Glasto. Oxegen. Picnic. The Clogherhead Prawn Festival. It seems like every year, our favourite festivals, be they big, small or crustacean-based, veer further and further away from the original blueprint, that is, the one set by the Daddy of all festivals, Woodstock.
These days, if you endeavour to kip in a field for a weekend, you’re more likely to see hipsters than hippies, skinny jeans than skinny-dipping and silent discos than dreamcatcher workshops. Your average festival site is equipped with ATM machines, hair salons and phone charging doodads, but these amenities become a distant memory once you step through the gates at Ballinlough Castle. Yup, teepee for teepee, soap bubble for soap bubble, the Body And Soul Gathering provides one of the few vintage festival experiences in the country.

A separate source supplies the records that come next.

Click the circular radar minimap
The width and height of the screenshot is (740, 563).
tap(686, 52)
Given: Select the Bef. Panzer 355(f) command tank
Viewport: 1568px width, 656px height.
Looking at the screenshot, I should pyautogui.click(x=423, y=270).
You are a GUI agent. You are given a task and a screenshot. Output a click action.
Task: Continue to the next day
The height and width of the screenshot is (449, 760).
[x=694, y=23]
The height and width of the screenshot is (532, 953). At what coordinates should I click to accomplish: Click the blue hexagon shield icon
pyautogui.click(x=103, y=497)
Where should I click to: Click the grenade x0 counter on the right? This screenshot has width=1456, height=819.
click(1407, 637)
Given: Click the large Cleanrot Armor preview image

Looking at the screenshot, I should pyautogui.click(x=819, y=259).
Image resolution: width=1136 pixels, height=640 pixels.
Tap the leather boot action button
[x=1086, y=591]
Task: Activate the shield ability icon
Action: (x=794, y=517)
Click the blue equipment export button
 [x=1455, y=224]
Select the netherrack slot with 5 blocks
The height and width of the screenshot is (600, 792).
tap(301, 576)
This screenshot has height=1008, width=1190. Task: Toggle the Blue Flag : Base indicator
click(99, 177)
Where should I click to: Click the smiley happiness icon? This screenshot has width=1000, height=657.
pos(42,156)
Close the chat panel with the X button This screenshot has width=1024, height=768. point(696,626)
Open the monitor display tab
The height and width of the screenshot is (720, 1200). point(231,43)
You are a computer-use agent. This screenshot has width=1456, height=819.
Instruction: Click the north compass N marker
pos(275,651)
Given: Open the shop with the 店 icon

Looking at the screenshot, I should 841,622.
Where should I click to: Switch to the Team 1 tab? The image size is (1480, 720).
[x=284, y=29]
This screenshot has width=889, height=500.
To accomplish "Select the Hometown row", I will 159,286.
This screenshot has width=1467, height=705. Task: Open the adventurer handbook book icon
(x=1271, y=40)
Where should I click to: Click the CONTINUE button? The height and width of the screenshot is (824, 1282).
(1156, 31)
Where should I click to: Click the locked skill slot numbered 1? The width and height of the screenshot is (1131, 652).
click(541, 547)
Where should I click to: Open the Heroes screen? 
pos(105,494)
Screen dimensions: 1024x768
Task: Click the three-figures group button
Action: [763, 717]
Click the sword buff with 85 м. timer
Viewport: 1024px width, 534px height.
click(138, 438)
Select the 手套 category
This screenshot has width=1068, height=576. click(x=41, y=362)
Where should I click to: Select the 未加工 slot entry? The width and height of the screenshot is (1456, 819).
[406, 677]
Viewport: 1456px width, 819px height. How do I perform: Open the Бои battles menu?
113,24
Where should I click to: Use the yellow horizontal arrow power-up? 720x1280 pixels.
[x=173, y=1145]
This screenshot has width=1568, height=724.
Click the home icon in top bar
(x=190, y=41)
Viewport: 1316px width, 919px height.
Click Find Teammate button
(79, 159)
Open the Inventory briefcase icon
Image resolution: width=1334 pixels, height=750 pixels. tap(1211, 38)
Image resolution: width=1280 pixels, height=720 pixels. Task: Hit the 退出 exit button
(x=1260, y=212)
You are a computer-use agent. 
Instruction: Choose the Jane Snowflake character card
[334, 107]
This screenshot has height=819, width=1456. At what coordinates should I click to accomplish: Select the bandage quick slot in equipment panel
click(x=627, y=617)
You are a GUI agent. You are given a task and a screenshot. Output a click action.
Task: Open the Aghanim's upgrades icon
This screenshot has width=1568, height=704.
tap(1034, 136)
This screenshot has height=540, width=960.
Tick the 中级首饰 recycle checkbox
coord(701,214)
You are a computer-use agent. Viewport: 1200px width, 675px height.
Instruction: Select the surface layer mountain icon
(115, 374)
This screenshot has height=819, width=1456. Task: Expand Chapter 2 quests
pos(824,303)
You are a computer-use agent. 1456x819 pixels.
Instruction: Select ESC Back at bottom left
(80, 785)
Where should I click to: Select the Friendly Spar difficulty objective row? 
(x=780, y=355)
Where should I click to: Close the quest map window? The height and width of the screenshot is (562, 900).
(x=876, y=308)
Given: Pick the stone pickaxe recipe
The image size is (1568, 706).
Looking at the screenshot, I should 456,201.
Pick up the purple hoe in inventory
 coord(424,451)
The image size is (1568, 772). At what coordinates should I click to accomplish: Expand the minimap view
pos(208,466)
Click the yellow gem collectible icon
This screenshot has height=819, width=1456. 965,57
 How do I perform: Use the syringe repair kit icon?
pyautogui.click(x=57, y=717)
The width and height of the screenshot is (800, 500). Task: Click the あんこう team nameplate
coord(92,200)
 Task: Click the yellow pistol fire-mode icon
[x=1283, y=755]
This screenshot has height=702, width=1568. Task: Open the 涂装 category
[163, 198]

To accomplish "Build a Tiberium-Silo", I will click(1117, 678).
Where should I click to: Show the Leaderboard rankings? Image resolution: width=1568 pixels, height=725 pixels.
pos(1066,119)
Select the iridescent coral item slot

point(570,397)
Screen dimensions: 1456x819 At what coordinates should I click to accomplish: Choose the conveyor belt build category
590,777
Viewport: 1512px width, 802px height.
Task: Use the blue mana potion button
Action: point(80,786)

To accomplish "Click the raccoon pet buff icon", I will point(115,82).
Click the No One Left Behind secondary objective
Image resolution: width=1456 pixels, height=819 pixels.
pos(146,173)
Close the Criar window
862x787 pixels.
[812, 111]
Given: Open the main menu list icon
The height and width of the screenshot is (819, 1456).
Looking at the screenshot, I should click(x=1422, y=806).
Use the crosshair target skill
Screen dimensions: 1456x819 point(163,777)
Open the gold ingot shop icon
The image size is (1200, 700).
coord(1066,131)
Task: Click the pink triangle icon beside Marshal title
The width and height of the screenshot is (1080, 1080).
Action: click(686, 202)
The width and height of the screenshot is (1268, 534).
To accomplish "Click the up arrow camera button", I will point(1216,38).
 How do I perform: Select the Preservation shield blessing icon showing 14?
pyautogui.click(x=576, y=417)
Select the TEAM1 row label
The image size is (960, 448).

For an event of its size, Body And Soul boasts a fairly solid line-up, but its children are hardly motivated by a tasty headliner or hotly-tipped up-and-comer. They’re all too busy doing precisely what they want, and if that means missing every single act on the bill to do a spot of Yoga on the grass, then so be it. This slightly lackadaisical attitude towards the tunes has its upsides though – the bulk of the punters are off exploring the surrounding nooks and crannies (the craft stalls, travelling minstrels and circus performances could easily pad out this review to a couple of pages), so you’ve got more space to thrash your arms about to the music.
Our first raconteur of the weekend is festival alumni Lisa Hannigan who offers a typically delicate performance, aided by Gavin Glass on guitar, the delightful John Smith on vocals and her trusty harmonium. “Have a brilliant festival,” she purrs before exiting stage right, “and say yes to all adventures!”
As it happens, this is perfect advice. The miraculous break in a week-long downpour gives the feeling that some great, bearded lever-puller has chosen to bless the festival, and that not a minute should be wasted. Non-headliners who impress on our personal adventures include ‘90s covers mob Attention Bébé in the forest and the impossibly tight Torann Drummers in the Orchard.